• **Work required**
Scan the lines below for the word "agent". Copy each line you find it in.

• **Available data**
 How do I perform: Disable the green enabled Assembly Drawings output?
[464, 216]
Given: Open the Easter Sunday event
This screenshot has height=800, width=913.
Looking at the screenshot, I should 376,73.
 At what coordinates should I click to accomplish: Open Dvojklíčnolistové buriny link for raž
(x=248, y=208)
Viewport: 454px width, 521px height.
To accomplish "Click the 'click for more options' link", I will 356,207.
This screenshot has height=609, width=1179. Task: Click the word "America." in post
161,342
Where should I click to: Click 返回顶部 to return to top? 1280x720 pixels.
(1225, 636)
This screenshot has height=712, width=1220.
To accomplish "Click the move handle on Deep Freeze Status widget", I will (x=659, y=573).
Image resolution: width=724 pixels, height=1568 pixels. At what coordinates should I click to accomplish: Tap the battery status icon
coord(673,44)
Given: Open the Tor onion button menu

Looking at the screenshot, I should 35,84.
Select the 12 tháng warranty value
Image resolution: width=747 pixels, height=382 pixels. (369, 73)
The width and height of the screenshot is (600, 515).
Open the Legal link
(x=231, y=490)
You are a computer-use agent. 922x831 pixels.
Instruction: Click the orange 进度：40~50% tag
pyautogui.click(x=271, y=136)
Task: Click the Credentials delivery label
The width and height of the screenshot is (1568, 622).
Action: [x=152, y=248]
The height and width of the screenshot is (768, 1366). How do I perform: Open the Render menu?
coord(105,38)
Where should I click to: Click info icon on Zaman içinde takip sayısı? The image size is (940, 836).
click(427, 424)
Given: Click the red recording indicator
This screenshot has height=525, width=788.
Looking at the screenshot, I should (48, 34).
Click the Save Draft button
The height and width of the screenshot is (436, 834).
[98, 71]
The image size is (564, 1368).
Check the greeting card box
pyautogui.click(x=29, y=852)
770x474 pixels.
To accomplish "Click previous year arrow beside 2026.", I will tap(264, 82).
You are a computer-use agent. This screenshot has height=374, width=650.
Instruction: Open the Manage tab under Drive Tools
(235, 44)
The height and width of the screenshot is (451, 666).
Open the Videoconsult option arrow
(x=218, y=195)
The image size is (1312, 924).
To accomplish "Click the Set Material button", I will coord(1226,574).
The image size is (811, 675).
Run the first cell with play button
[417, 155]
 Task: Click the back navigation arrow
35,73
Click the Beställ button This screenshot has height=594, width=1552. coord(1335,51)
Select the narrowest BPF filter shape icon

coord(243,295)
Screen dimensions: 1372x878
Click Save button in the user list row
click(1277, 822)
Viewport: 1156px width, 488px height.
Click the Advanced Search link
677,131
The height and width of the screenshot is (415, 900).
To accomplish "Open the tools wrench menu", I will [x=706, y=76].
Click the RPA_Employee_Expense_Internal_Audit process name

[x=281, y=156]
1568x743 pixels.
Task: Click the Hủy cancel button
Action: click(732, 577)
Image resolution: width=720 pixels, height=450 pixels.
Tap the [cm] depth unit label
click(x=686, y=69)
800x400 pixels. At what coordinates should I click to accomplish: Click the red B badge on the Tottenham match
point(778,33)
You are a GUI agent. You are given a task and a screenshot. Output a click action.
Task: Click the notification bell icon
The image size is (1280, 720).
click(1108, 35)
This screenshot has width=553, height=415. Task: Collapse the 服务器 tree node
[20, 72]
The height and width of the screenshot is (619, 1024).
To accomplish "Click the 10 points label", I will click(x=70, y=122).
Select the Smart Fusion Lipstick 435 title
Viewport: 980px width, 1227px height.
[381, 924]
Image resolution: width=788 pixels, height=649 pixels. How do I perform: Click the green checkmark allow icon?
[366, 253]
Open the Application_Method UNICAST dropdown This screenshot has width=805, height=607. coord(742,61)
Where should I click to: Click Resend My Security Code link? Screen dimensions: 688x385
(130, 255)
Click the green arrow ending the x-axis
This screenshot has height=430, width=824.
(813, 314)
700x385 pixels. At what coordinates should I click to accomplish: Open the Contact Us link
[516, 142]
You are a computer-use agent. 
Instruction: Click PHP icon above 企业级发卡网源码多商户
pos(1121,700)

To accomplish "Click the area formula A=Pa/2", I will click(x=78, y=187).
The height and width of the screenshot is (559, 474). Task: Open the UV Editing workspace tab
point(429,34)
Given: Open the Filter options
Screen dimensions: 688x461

• **Answer for the task**
You are a computer-use agent. 922x831 pixels.
You are a computer-use agent. This screenshot has height=374, width=650.
You are a GUI agent. You are given a task and a screenshot. Output a click action.
You are a computer-use agent. 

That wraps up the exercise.